Causas: maus tratos, baixos soldos, péssima alimentação e castigos corporais (como a chibata, por exemplo) dentro da marinha.
Marinheiros tomam 2 navios e ameaçam bombardear o Rio caso continuassem os castigos na marinha.
Governo promete atender as reivindicações e solicita que marinheiros se entregassem.
Envolvidos foram presos e mortos. João Cândido sobrevive, mas é expulso da marinha .
Castigos corporais na marinha são abolidos.

Movimento operário:
Causas: ampla exploração dos trabalhadores urbanos das fábricas e ausência de legislação trabalhista que amparasse os trabalhadores.
Até a década de 20 predomínio de imigrantes italianos de ideologia anarquista.
Principais formas de luta: formação de sindicatos e organização de greves.
A partir de 1922 o principal instrumento de luta operária foi o PCB, que tenta organizar os operários.
Postura do governo em relação ao movimento operário: repressão (“caso de polícia”).
A Semana de Arte Moderna (SP – fev/1922):
Crítica aos padrões artísticos e literários formais (métrica, rima, saudosismo, sentimentalismo).
Criação de uma nova estética sem fórmulas fixas e limitadoras da criatividade.
“Paulicéia Desvairada” – MÁRIO DE ANDRADE: primeira obra modernista.
Principais representantes: Oswald de Andrade, Mário de Andrade, Manuel Bandeira, Menotti del Picchia (literatura), Anita Malfatti, Tarsila do Amaral, Di Cavalcanti (pintura), Villa-Lobos (música), Vitor Brecheret (escultura).
O Tenentismo:
Movimento da baixa oficialidade do exército (tenentes e capitães).
Classe média urbana e letrada.
Contra o poder central das oligarquias.
Objetivos: moralização política (voto secreto, fim das fraudes, afastamento do controle oligárquico), ensino obrigatório, centralização positivista.
Programa elitista – para o povo, mas sem o povo.
Consideravam-se a “salvação nacional”.

Revolta do Forte de Copacabana ou os 18 do Forte (RJ 1922):
Contra a posse do presidente Arthur Bernardes (1922).
Episódio das “Cartas Falsas”.
Movimento fracassou, mas 18 integrantes (sendo um civil) marcharam em Copacabana contra uma tropa do governo de mais de 3 mil homens.

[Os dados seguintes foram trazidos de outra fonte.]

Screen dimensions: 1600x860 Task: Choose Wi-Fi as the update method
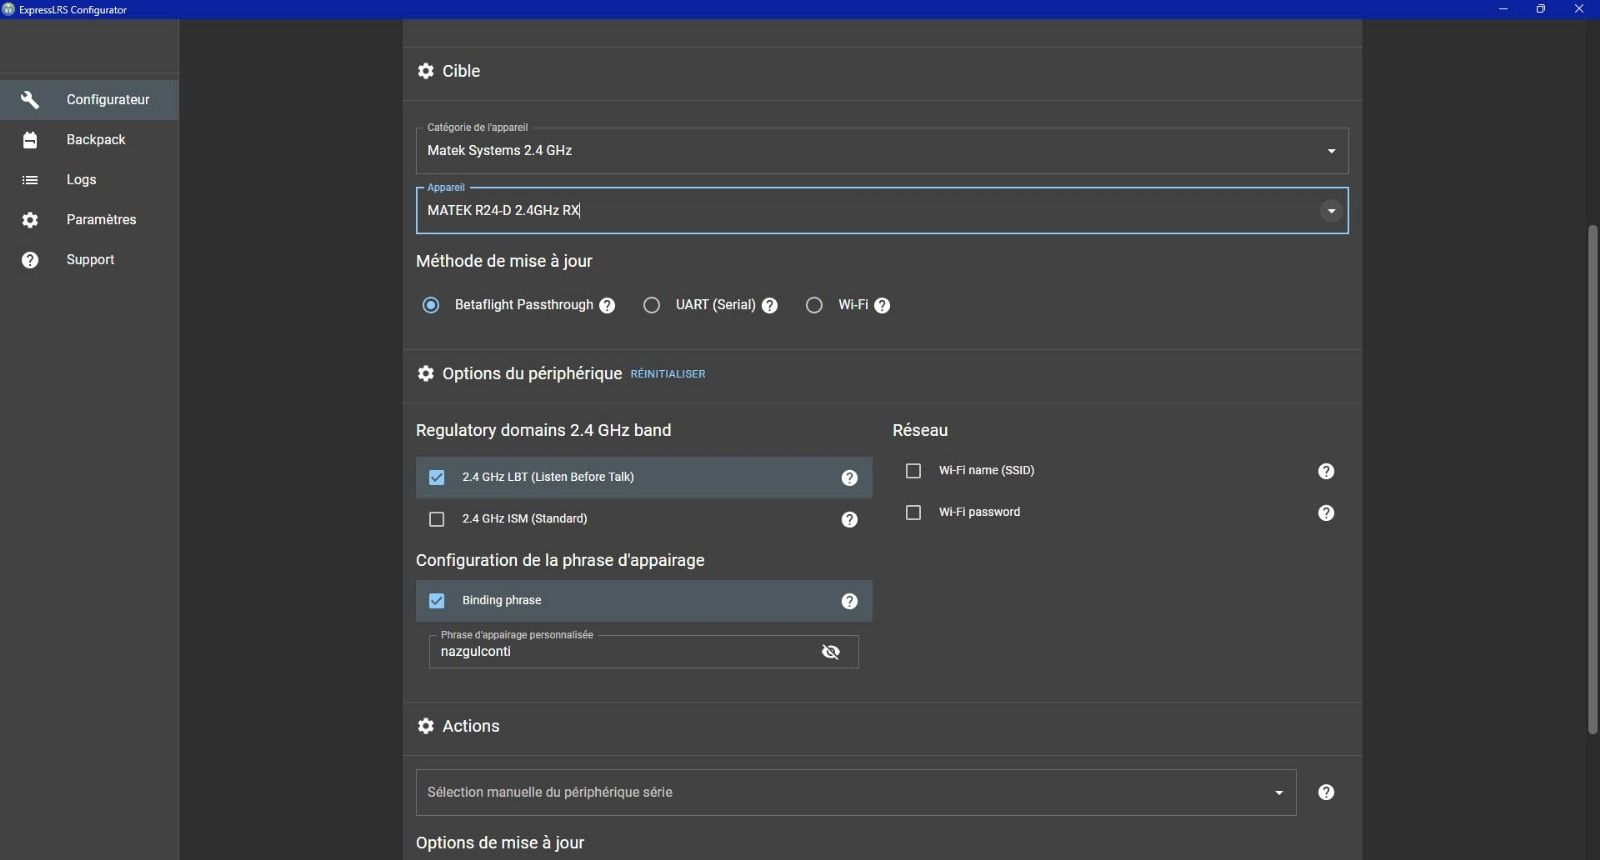pos(814,306)
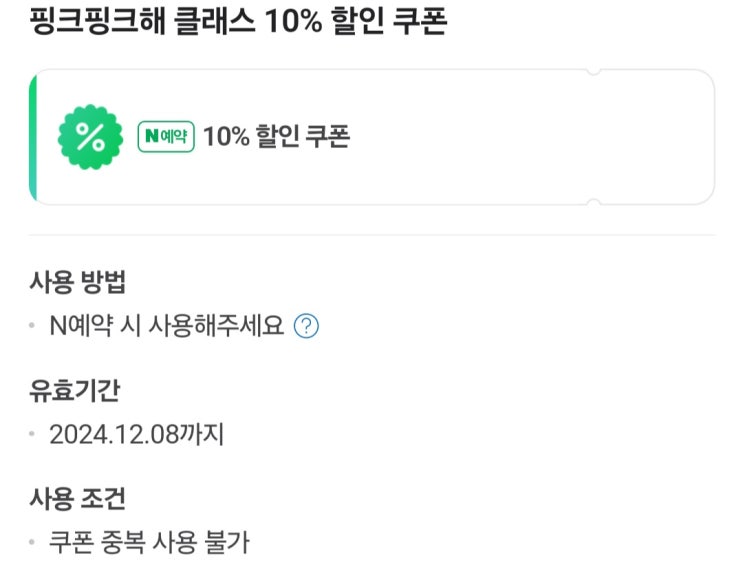Click the green stripe on the coupon's left edge
This screenshot has height=567, width=743.
pos(33,137)
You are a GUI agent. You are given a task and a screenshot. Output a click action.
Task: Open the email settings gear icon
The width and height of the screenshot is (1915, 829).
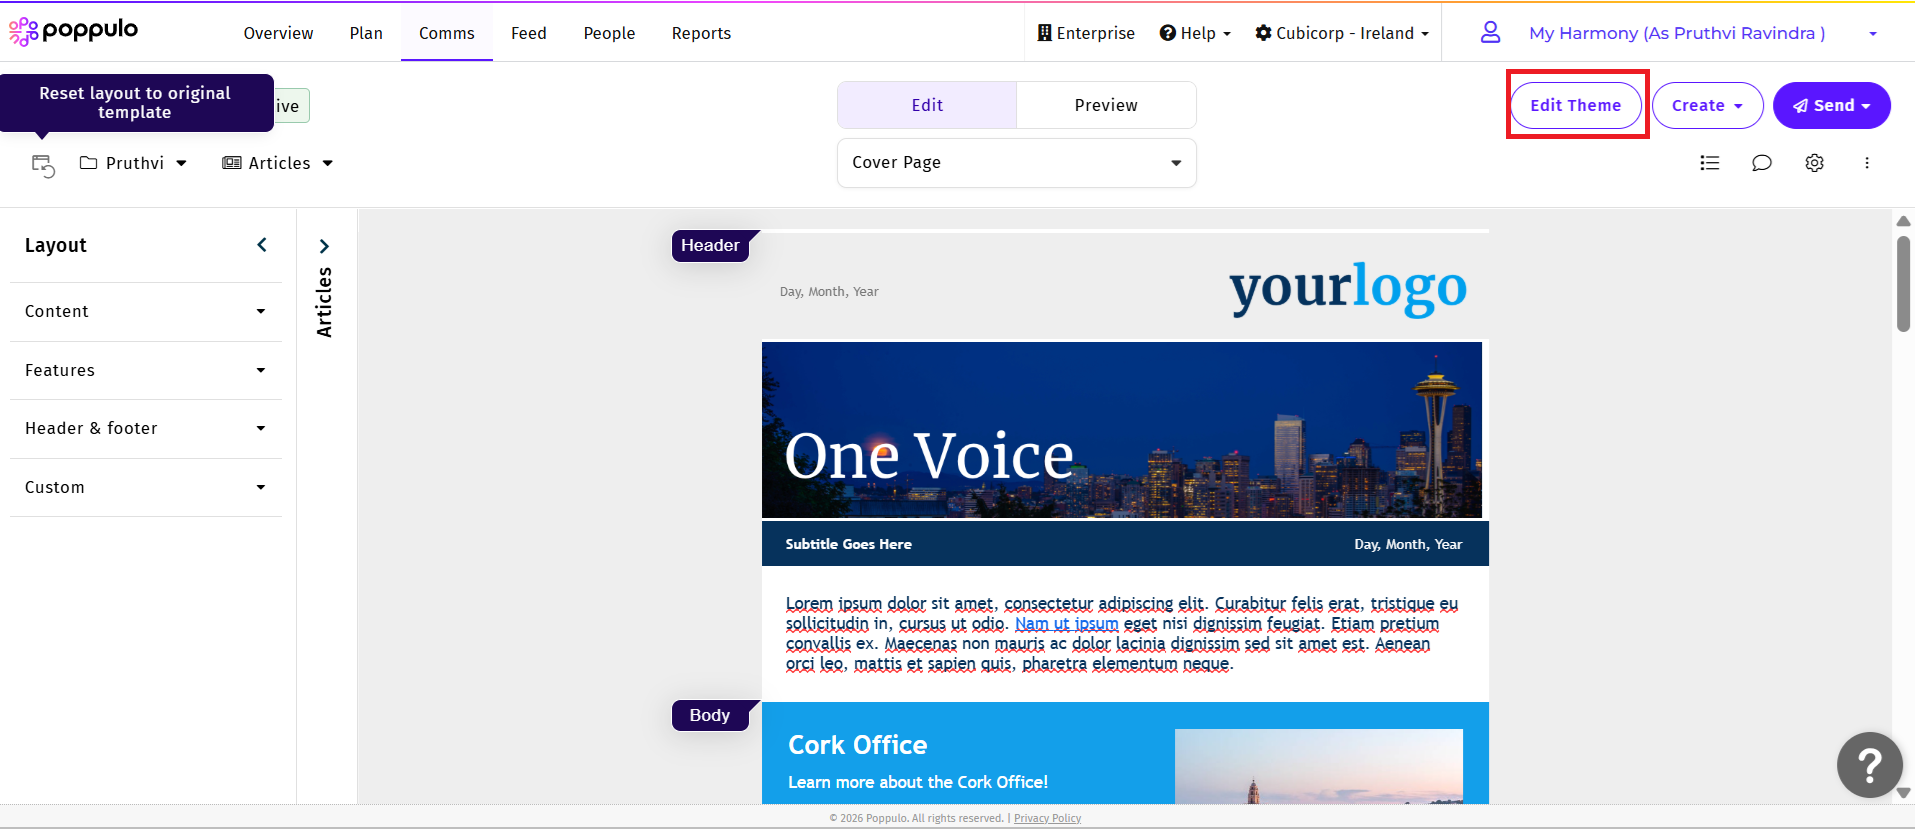coord(1814,163)
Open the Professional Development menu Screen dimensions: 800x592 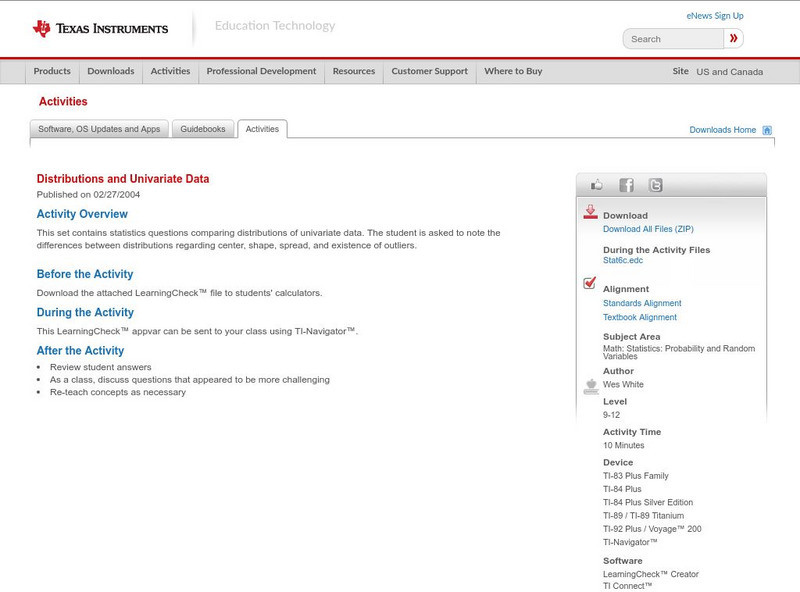261,71
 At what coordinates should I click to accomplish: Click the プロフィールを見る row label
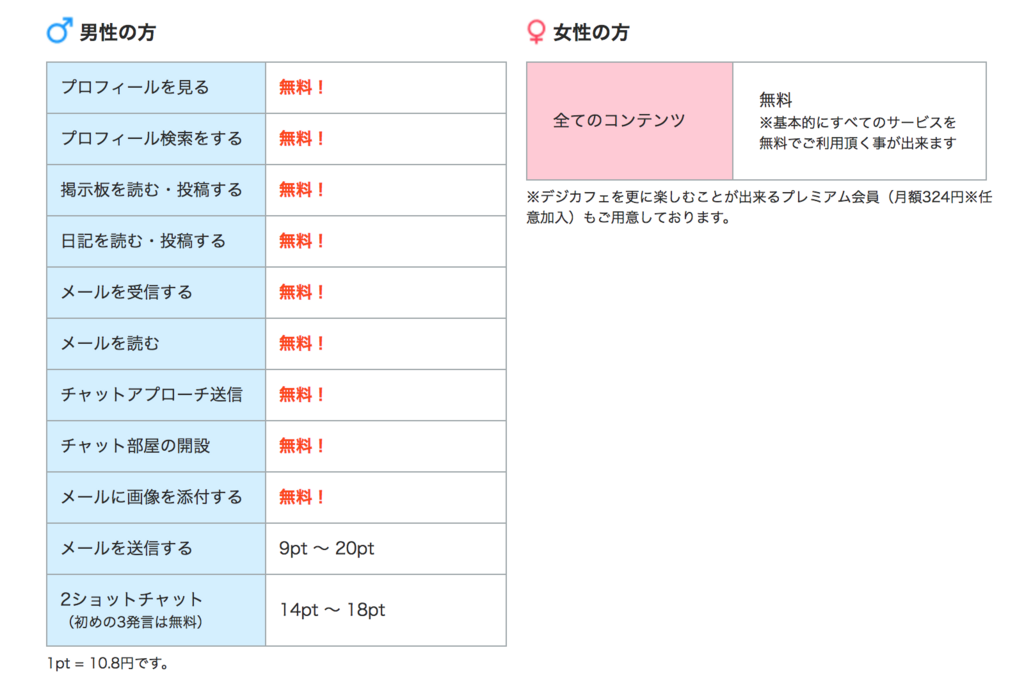(x=156, y=88)
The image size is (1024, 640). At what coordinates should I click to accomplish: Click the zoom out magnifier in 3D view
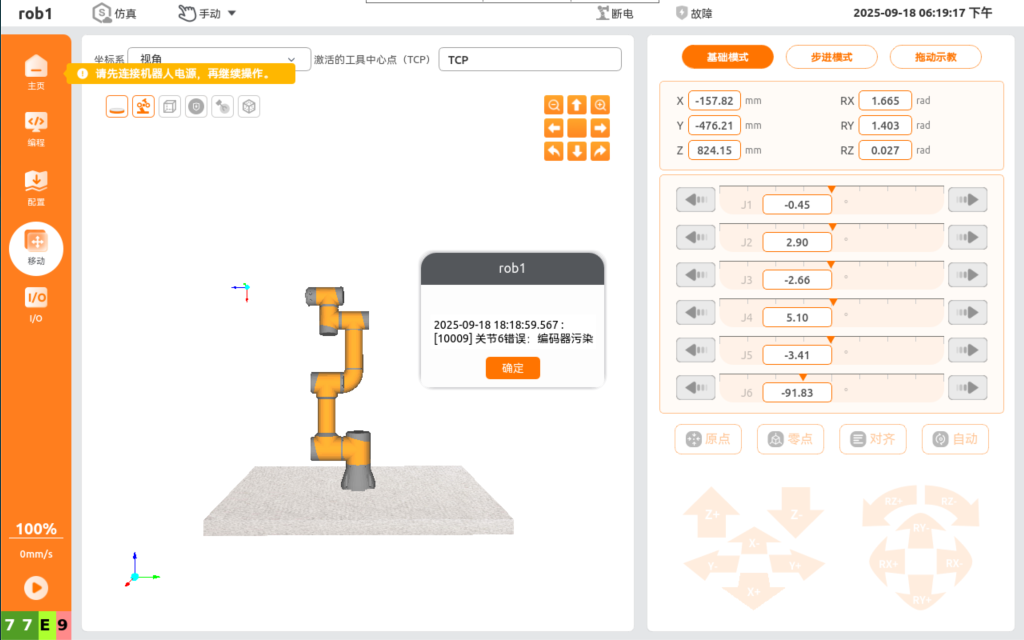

Sobreviveram ao gesto suicida dois tenentes: Siqueira Campos e Eduardo Gomes.
Rebelião Paulista (1924):
Tenentes tomam o poder de São Paulo, liderados por Isidoro Dias Lopes, por 22 dias, até a reorganização das tropas federais. Fogem para o Paraná onde se encontram com outro grupo de tenentes vindos do RS, liderados por Luís Carlos Prestes.
Coluna Prestes (1924 – 1926):
Líder: Luís Carlos Prestes (“o Cavaleiro da Esperança”).
Marcha pelo interior do Brasil tentando debilitar o governo de Arthur Bernardes e conseguindo mais adeptos para a causa tenentista.
Caráter social mais amplo: alguns mencionavam o desejo pelo voto feminino e pela reforma agrária.
Fracassou. Seus integrantes se exilaram na Bolívia. Alguns retornaram ao Brasil posteriormente.